[Opening Data supplied section]

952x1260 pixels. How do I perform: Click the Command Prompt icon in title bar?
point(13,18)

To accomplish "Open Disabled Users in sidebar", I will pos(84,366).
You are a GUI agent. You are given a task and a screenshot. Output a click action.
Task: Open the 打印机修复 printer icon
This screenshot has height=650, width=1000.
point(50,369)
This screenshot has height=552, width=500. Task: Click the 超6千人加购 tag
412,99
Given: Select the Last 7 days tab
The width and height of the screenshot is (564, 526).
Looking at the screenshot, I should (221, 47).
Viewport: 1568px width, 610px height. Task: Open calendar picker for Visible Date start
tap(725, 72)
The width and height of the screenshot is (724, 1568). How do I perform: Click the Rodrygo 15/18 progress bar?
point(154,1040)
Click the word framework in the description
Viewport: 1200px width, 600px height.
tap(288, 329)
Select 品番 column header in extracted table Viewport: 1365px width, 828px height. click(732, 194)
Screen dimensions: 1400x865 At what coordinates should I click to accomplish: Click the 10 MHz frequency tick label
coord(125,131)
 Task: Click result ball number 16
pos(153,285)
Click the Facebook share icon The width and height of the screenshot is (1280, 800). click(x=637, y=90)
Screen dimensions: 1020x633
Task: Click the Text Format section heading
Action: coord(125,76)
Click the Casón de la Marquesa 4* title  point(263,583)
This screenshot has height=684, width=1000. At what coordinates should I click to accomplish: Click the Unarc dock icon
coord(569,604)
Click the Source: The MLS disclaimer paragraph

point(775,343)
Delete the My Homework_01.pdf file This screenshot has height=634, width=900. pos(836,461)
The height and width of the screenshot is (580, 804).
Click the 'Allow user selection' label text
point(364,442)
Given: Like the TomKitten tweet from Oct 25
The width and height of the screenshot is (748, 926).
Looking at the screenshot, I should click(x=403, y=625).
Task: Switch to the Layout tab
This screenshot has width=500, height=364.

[Closing Data supplied section]

◆ Task requirements ◆
Could you return all of the entries exactly as they stand?

◆ Expected answer ◆
952x1260 pixels. How do I perform: Click the Command Prompt icon in title bar?
point(13,18)

To accomplish "Open Disabled Users in sidebar", I will pos(84,366).
You are a GUI agent. You are given a task and a screenshot. Output a click action.
Task: Open the 打印机修复 printer icon
This screenshot has height=650, width=1000.
point(50,369)
This screenshot has height=552, width=500. Task: Click the 超6千人加购 tag
412,99
Given: Select the Last 7 days tab
The width and height of the screenshot is (564, 526).
Looking at the screenshot, I should (221, 47).
Viewport: 1568px width, 610px height. Task: Open calendar picker for Visible Date start
tap(725, 72)
The width and height of the screenshot is (724, 1568). How do I perform: Click the Rodrygo 15/18 progress bar?
point(154,1040)
Click the word framework in the description
Viewport: 1200px width, 600px height.
tap(288, 329)
Select 品番 column header in extracted table Viewport: 1365px width, 828px height. click(732, 194)
Screen dimensions: 1400x865 At what coordinates should I click to accomplish: Click the 10 MHz frequency tick label
coord(125,131)
 Task: Click result ball number 16
pos(153,285)
Click the Facebook share icon The width and height of the screenshot is (1280, 800). click(x=637, y=90)
Screen dimensions: 1020x633
Task: Click the Text Format section heading
Action: coord(125,76)
Click the Casón de la Marquesa 4* title  point(263,583)
This screenshot has height=684, width=1000. At what coordinates should I click to accomplish: Click the Unarc dock icon
coord(569,604)
Click the Source: The MLS disclaimer paragraph

point(775,343)
Delete the My Homework_01.pdf file This screenshot has height=634, width=900. pos(836,461)
The height and width of the screenshot is (580, 804).
Click the 'Allow user selection' label text
point(364,442)
Given: Like the TomKitten tweet from Oct 25
The width and height of the screenshot is (748, 926).
Looking at the screenshot, I should click(x=403, y=625).
Task: Switch to the Layout tab
This screenshot has width=500, height=364.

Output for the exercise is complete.